The Chest Radiograph Following a Positive Tuberculin Skin Test
TB Fact Sheet 1d
A person whose tuberculin skin test (TST) result is positive should be given a chest radiograph to rule out active tuberculosis (TB) disease. A physician uses the chest radiograph results, as well as the medical history and physical examination, to determine the appropriate follow-up.
If the initial chest radiograph is negative for active TB disease, no follow-up films are recommended or indicated for an asymptomatic TST-positive person
Some employers still recommend routine follow-up chest radiographs at regular intervals; such radiographs are not indicated, nor are they recommended by city, state, or federal health agencies.1, 2, 3
After an initial film is negative for active TB, the New York City Department of Health and Mental Hygiene chest clinics do not perform follow-up chest radiographs on asymptomatic TST-positive persons. If completion of a follow-up film is a condition of employment, individuals or employers may contact the Director of Patient Care Services, Bureau of Tuberculosis Control, at 311. The Bureau will advise employers to bring their policies into accordance with city, state, and federal recommendations.

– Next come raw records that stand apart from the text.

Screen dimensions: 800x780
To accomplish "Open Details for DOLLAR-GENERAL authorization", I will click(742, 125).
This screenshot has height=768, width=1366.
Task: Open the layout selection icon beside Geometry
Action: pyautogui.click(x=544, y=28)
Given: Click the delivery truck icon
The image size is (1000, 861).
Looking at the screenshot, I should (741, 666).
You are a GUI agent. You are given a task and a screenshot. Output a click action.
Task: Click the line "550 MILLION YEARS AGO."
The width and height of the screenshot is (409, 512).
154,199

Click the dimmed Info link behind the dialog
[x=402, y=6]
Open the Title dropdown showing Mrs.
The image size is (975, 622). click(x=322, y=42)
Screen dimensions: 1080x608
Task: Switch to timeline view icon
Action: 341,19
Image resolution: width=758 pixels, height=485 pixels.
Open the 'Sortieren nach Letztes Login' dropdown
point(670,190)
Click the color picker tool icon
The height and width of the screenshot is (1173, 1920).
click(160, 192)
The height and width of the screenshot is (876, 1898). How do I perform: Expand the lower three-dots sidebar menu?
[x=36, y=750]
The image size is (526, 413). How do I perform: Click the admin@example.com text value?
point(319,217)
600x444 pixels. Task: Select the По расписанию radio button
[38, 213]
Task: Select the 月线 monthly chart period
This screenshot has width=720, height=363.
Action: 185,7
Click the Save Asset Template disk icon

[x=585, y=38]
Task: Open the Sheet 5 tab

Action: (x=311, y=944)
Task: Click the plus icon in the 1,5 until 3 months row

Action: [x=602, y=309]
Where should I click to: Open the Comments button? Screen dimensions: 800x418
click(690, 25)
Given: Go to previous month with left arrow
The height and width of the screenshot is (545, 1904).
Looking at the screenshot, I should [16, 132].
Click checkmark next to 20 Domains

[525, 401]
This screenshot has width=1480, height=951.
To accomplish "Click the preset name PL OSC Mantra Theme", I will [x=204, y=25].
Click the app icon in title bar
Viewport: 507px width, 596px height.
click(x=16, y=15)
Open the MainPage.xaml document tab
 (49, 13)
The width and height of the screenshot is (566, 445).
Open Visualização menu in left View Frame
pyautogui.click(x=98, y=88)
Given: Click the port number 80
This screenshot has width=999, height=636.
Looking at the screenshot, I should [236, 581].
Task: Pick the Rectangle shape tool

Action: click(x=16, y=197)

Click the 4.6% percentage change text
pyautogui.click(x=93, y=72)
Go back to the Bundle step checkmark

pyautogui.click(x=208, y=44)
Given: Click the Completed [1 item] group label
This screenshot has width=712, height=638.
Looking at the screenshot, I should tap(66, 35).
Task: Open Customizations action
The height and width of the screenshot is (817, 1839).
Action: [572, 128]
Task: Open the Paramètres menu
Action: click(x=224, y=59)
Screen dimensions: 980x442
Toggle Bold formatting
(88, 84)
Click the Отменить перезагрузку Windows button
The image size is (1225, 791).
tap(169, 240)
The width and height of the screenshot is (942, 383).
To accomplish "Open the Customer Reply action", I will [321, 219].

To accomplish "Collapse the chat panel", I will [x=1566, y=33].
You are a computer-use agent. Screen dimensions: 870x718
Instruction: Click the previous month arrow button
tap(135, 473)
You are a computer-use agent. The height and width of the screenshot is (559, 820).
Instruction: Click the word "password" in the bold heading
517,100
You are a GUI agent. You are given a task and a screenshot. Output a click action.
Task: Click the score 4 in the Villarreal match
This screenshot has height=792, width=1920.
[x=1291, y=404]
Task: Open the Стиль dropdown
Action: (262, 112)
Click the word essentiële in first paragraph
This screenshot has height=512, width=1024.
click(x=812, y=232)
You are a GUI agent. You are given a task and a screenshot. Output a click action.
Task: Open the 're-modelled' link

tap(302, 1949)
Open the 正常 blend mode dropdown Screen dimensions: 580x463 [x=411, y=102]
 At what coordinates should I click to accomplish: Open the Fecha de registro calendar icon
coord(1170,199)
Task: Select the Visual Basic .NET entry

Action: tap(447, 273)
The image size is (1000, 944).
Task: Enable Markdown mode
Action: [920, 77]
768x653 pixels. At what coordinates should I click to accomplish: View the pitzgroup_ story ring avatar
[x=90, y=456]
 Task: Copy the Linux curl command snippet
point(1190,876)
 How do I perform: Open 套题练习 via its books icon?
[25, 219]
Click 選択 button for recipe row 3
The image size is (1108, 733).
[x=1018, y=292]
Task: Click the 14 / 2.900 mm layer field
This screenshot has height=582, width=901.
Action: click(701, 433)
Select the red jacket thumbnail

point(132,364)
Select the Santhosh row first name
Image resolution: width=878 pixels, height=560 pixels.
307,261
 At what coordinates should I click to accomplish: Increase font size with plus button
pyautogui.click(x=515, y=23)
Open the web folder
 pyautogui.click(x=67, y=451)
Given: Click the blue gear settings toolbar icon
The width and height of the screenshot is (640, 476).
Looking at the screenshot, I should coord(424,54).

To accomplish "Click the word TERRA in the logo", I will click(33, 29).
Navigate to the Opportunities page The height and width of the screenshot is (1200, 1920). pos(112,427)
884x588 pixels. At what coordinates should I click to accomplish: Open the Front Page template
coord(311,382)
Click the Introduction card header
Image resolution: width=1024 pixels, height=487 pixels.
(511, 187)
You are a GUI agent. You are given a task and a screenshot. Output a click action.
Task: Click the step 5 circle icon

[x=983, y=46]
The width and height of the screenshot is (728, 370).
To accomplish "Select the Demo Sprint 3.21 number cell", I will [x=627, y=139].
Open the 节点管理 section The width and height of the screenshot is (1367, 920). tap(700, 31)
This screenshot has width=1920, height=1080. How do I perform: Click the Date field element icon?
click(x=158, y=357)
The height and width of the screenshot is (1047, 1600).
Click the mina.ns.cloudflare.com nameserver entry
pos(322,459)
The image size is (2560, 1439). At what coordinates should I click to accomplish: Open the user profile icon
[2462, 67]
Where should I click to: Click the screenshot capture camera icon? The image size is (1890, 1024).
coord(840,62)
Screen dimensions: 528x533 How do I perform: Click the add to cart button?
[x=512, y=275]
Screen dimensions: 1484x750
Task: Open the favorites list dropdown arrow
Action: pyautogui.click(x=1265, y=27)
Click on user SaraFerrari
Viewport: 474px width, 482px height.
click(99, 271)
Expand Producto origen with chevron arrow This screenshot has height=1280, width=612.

A single chest radiograph should be obtained on all TST-positive individuals, and films should be obtained on all patients with suspected or confirmed active TB as indicated.
Notes and References
- New York City Department of Health, Bureau of Tuberculosis Control. Clinical Policies and Protocols, 3rd ed., 1999. Call the number below to request copies of the relevant portions of this publication.
- New York State Department of Health, Tuberculosis Program, Bureau of Communicable Disease Control. Recommendations for tuberculosis surveillance in schools. State of New York - Department of Health Memorandum. Health Facilities Series: PH-1, 88-2. Jan. 5, 1988.
- U.S. Department of Health and Human Services, Centers for Disease Control and Prevention. Guidelines for preventing the transmission of Mycobacterium tuberculosis in health care facilities. MMWR 1994;43 (RR-13):40.